Stored dataset items:
++++++++
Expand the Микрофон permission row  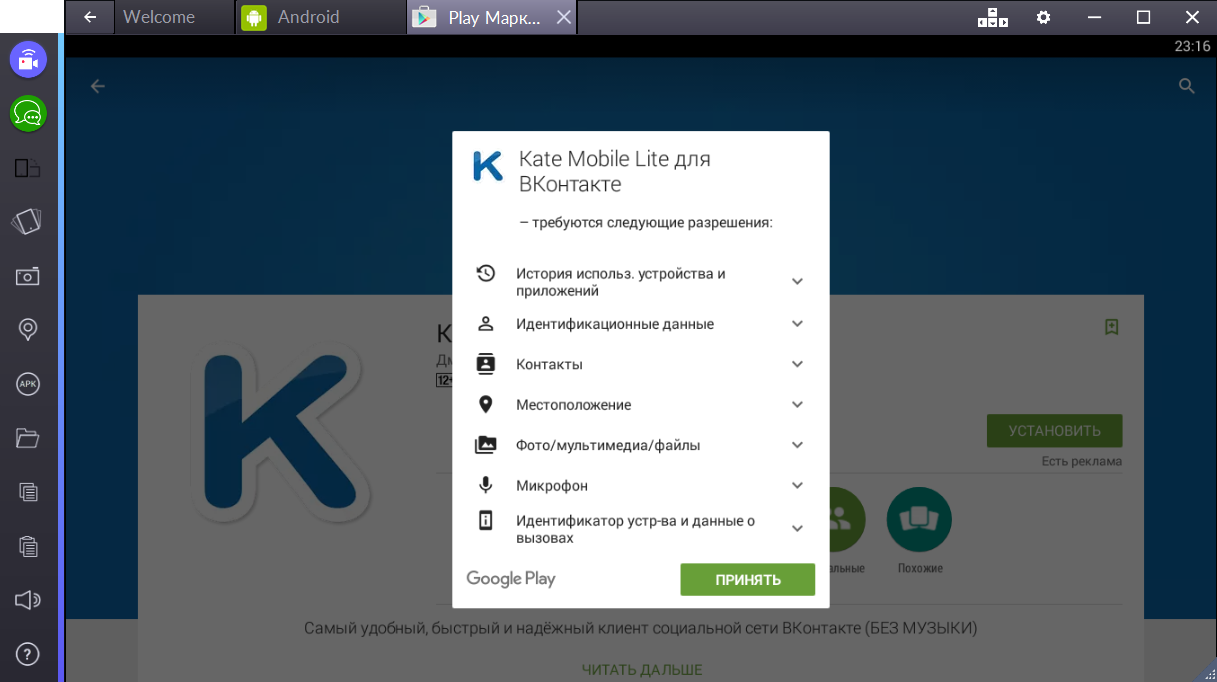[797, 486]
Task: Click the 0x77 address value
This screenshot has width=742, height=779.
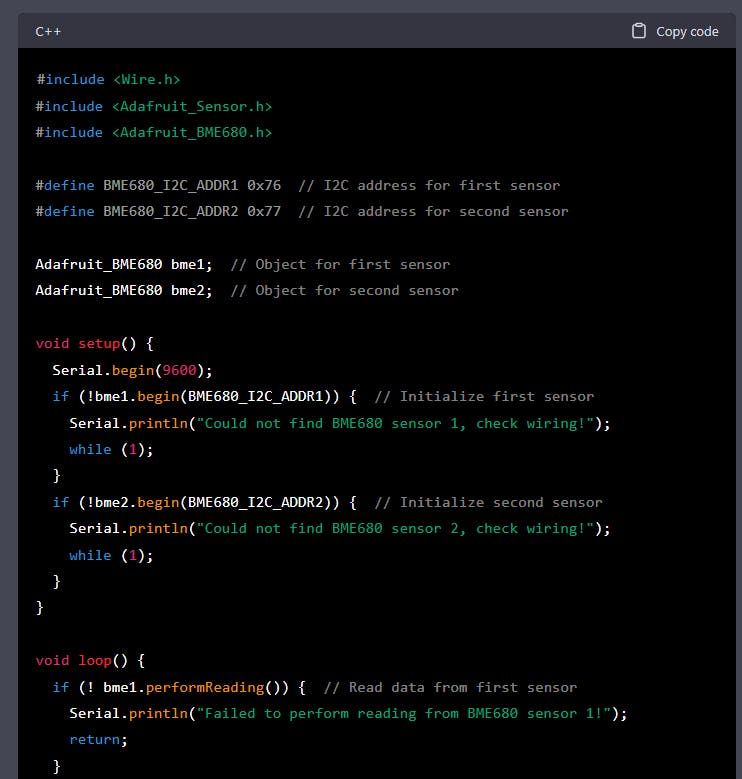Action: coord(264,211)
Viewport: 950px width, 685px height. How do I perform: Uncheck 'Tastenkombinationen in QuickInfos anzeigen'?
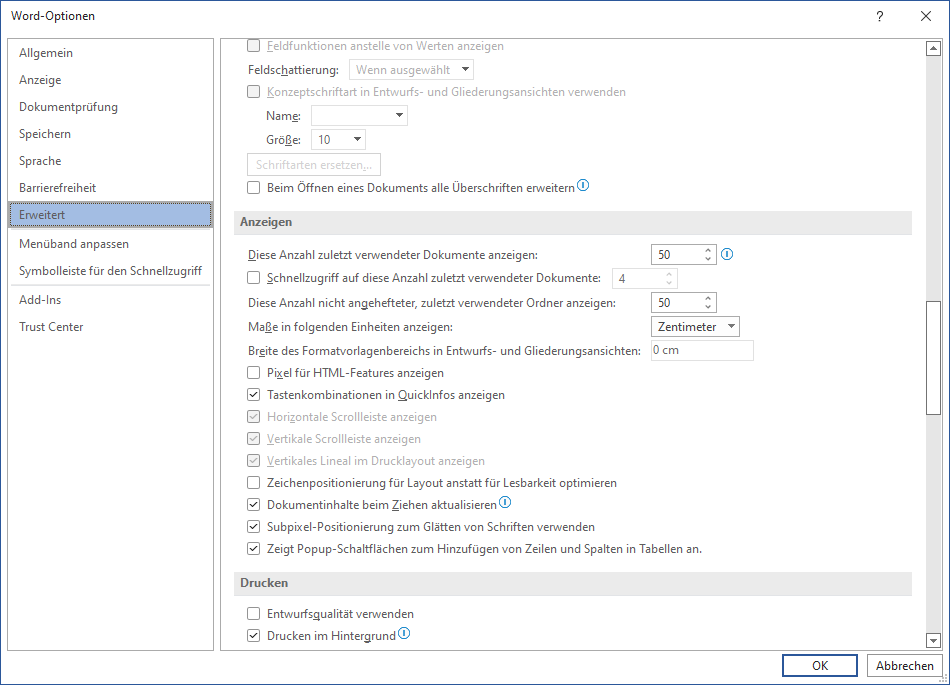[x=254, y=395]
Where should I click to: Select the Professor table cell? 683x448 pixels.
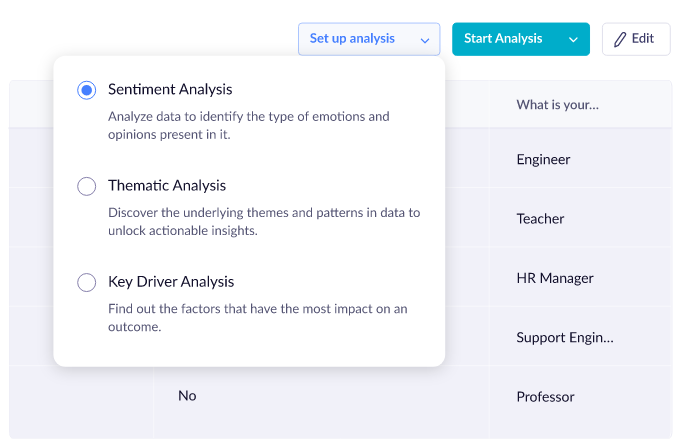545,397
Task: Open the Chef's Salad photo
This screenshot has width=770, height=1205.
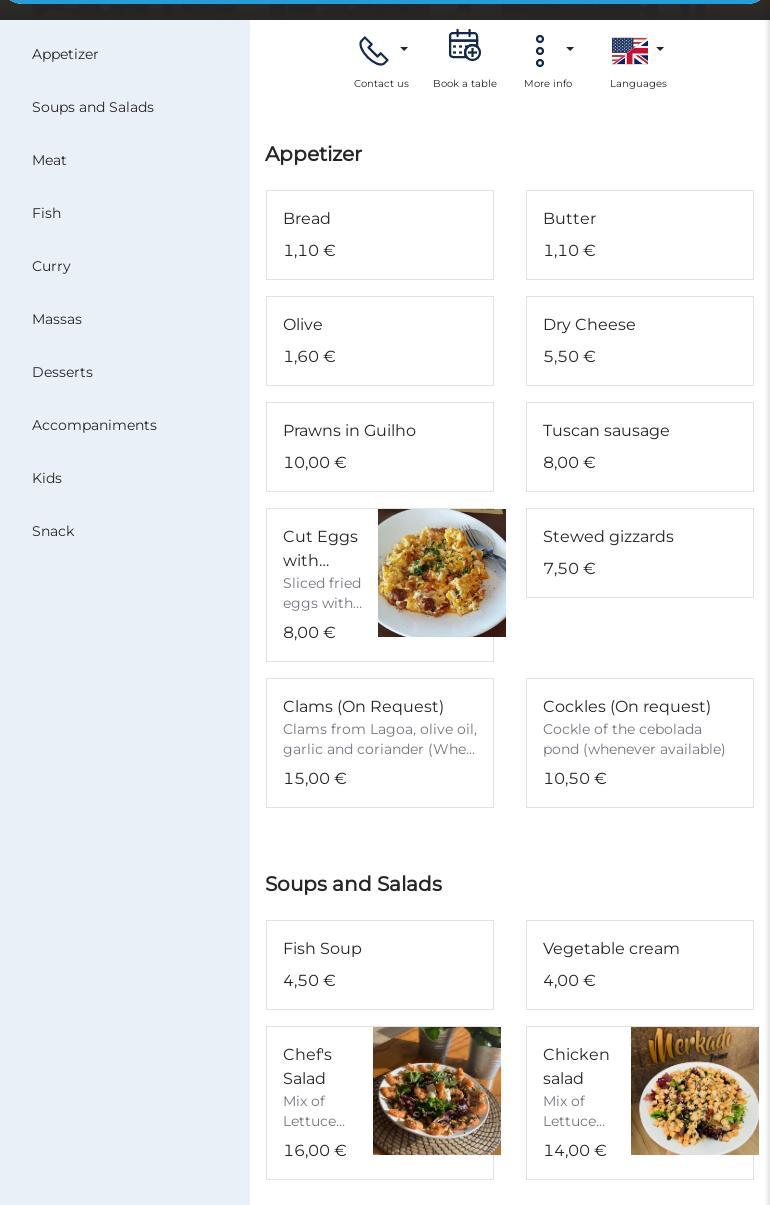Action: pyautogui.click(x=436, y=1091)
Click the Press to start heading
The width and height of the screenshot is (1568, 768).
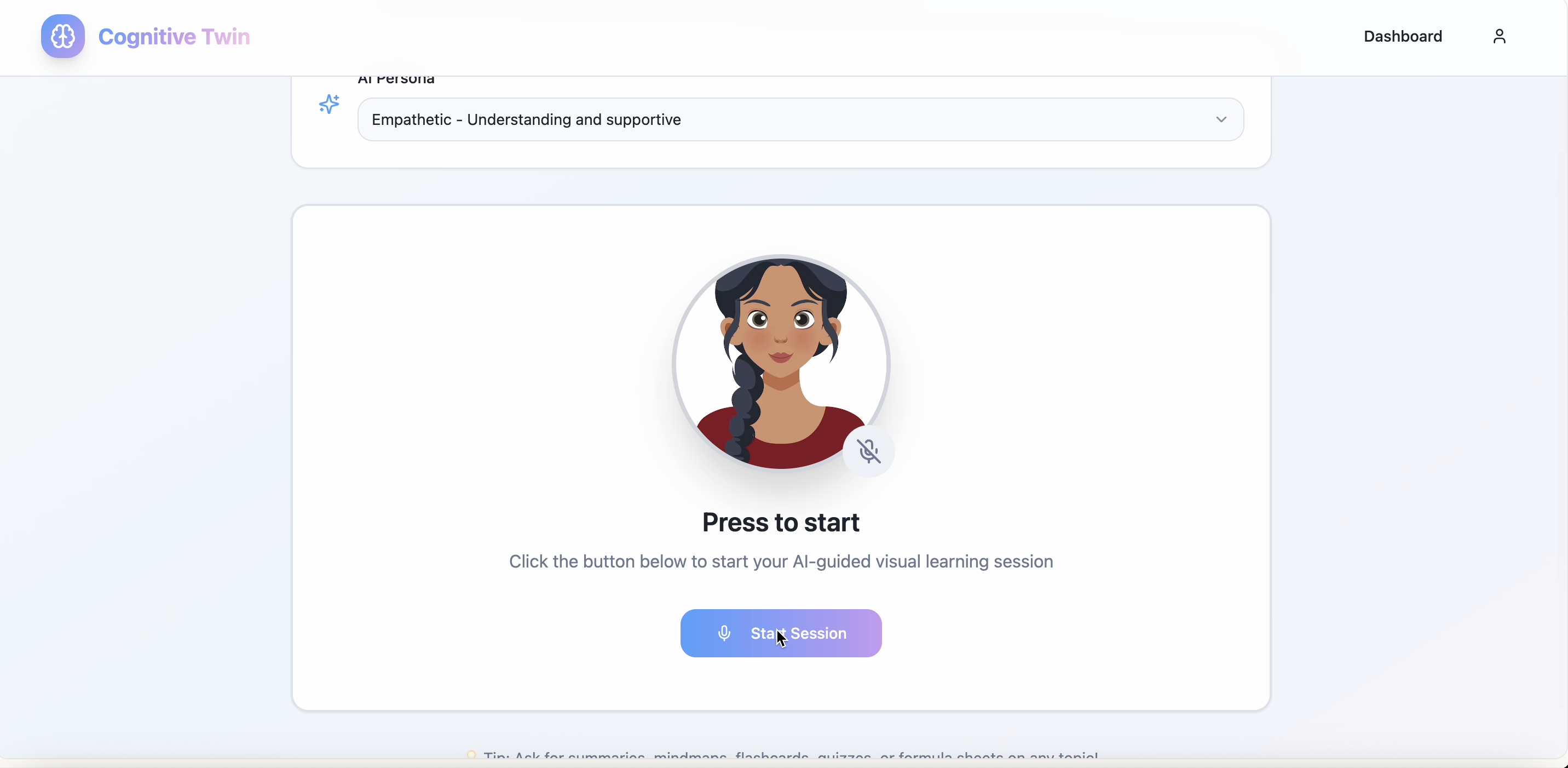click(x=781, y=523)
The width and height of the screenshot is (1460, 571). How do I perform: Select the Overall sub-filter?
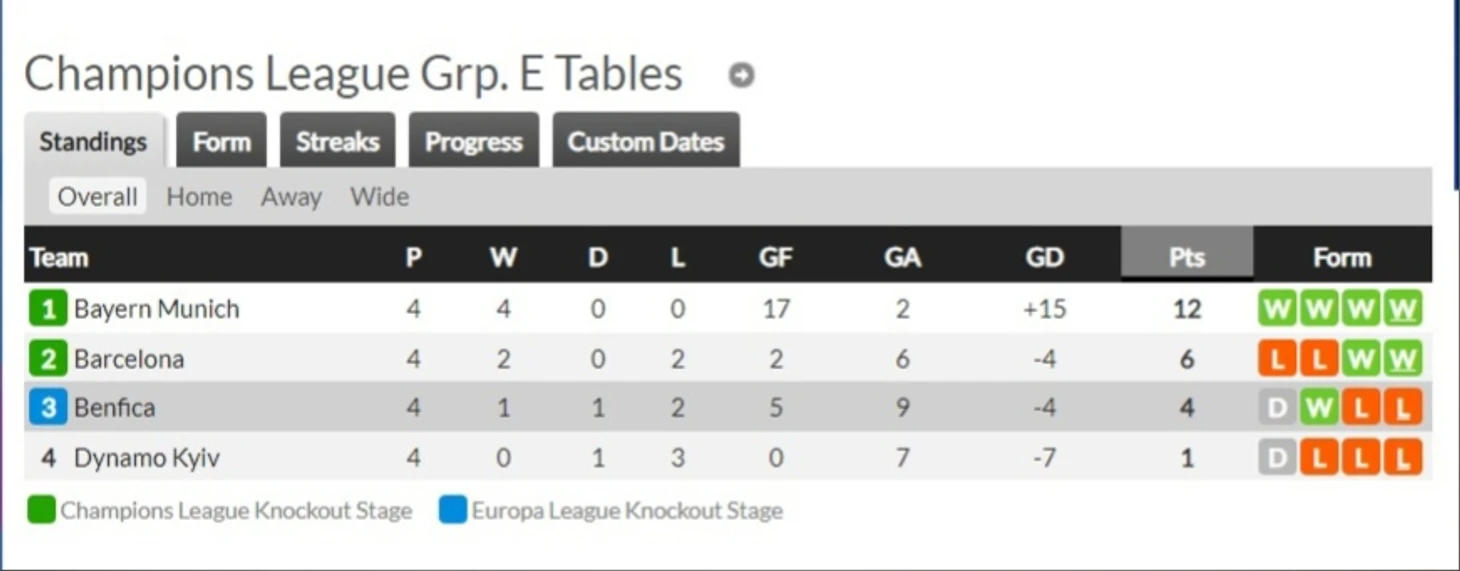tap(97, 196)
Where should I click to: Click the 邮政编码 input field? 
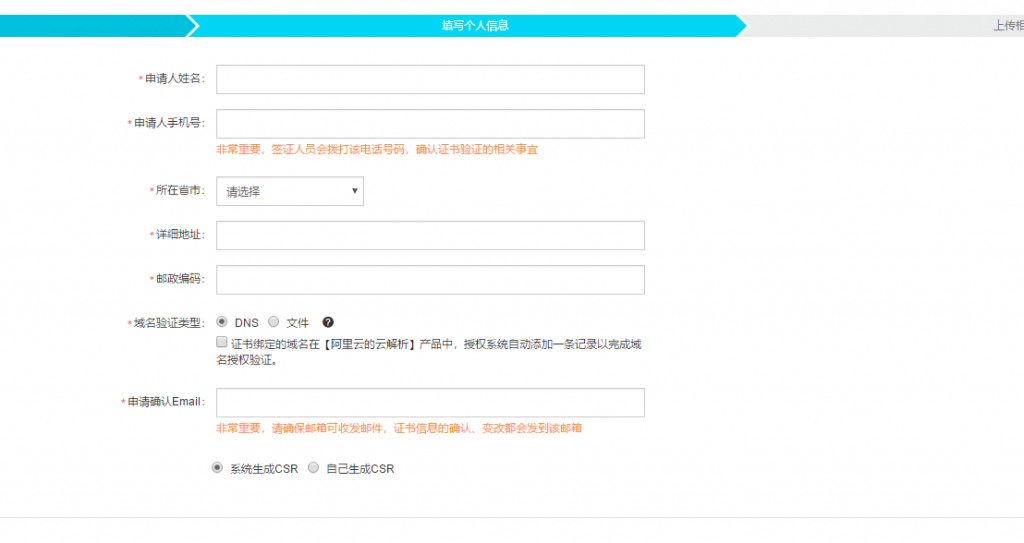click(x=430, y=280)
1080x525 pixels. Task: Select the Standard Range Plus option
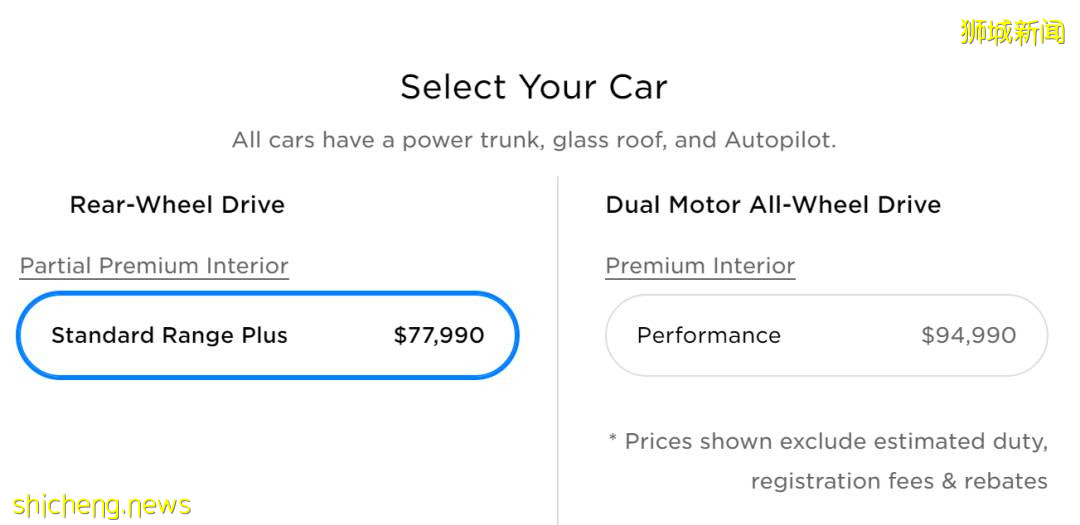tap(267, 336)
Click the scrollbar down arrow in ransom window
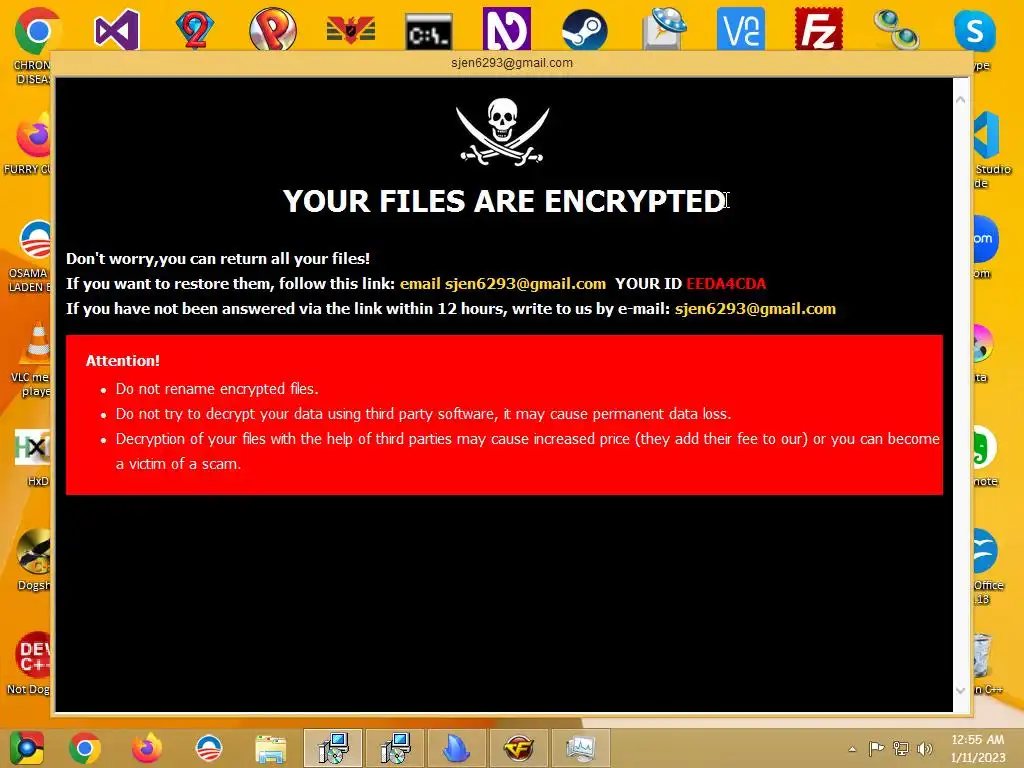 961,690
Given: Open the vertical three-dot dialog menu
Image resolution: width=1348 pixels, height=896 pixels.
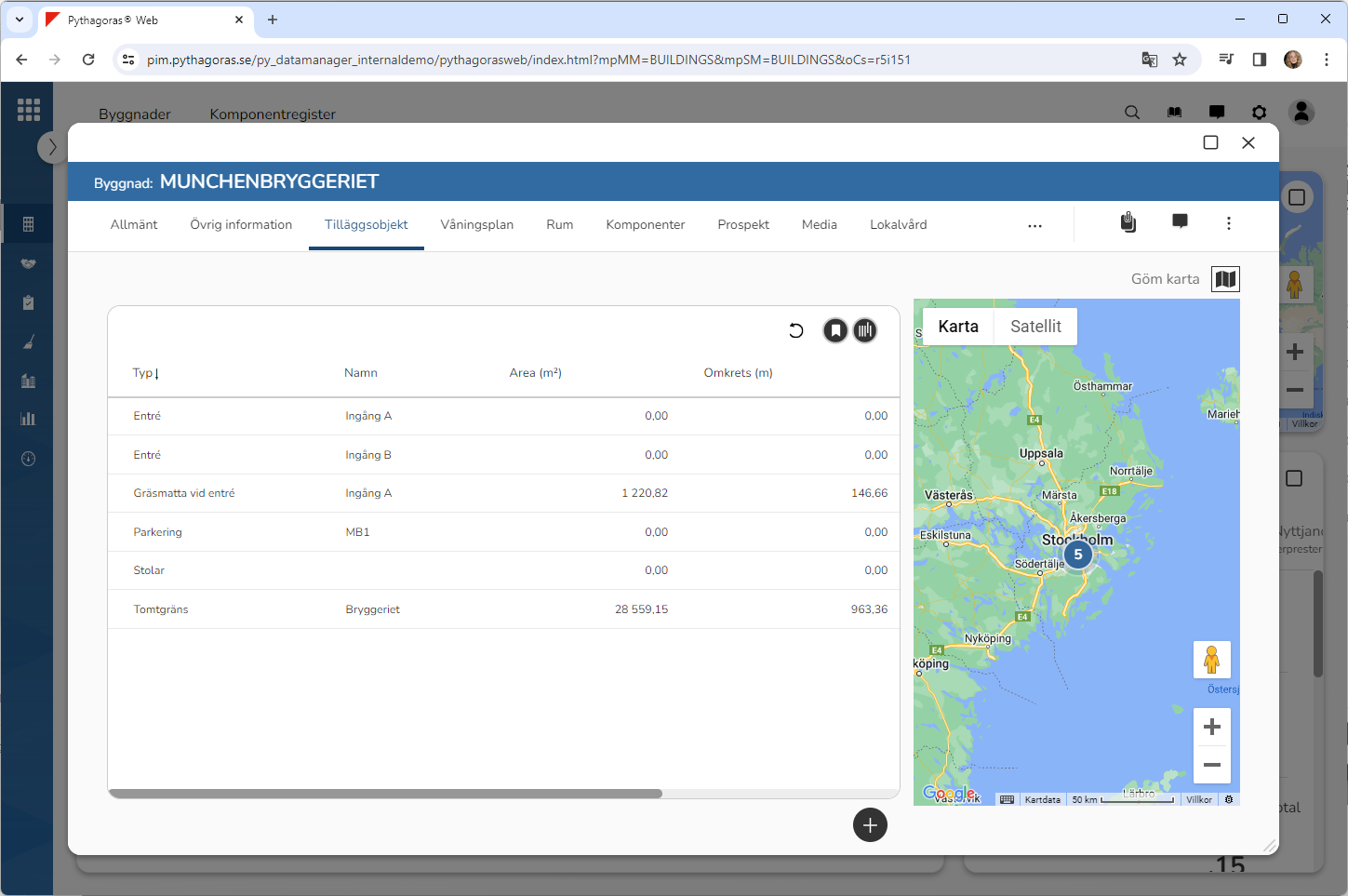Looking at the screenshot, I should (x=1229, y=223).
++++++++
→ Assignment
A picture must not appear in the copy. Transcribe exactly the lines from the one with "The width and height of the screenshot is (1460, 571)." through the final line of the entries, both included, and no more.

→ Solution
The width and height of the screenshot is (1460, 571). How do I perform: Select the Overall sub-filter?
tap(97, 196)
Where should I click to: Click the 邮政编码 input field? 
click(x=430, y=280)
1080x525 pixels. Task: Select the Standard Range Plus option
tap(267, 336)
Click the scrollbar down arrow in ransom window
 961,690
Given: Open the vertical three-dot dialog menu
Image resolution: width=1348 pixels, height=896 pixels.
Looking at the screenshot, I should (x=1229, y=223).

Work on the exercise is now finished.